After installing the Page Integrity extension, you’ll notice the PI button in your browser toolbar. Click the button to view integrity information about the currently loaded page in the active tab of your browser.
Upon clicking the PI button, Page Integrity displays the SHA-256 checksum hash of the page source. As an example, the image above shows the SHA-256 checksum hash of the source of the page at https://www.pageintegrity.net/signedpage.html, which is:
As expected, the following command-line command also produces the same SHA-256 checksum hash for source of the page at https://www.pageintegrity.net/signedpage.html:
curl https://www.pageintegrity.net/signedpage.html | sha256sum
In addition to displaying the SHA-256 checksum hash of the page source, if the page source is signed with one or more digital signatures, PI will verify the signatures, and show the signer's public signing keys for these signatures.

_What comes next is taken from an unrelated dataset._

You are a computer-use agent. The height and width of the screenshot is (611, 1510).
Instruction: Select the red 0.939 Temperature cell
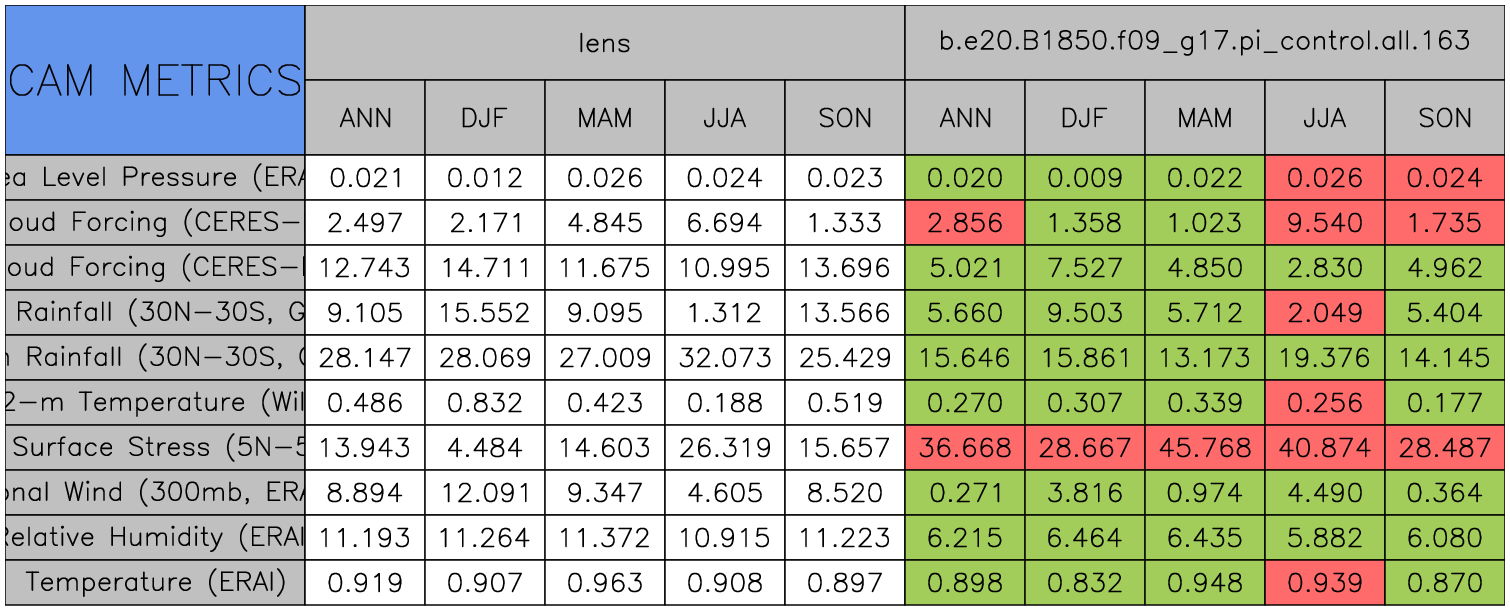coord(1324,582)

Users have the option of adding trusted SHA-256 checksum hashes and trusted public signing keys to the trust store. Click the 'trust store' link to view and manage trusted checksum hashes and keys in the trust store.
For pages whose SHA-256 checksum hash is found in the trust store, or for pages with a verified digital signature made using a public signing key found in the trust store, the SP browser toolbar button will be shown with a green background.
For pages that are digitally signed with a key that is not found in the trust store, the PI browser toolbar button will be shown with a yellow background.
For all other cases, the SP browser toolbar button will be shown with a white background.
Users must use their own discretion to determine which checksum hashes and/or signers to trust. In addition, for trusted signers, users must have way of authenticating the signers' public keys. This can be done through a web-of-trust model, an existing PKI infrastructure, or an out-of-band method.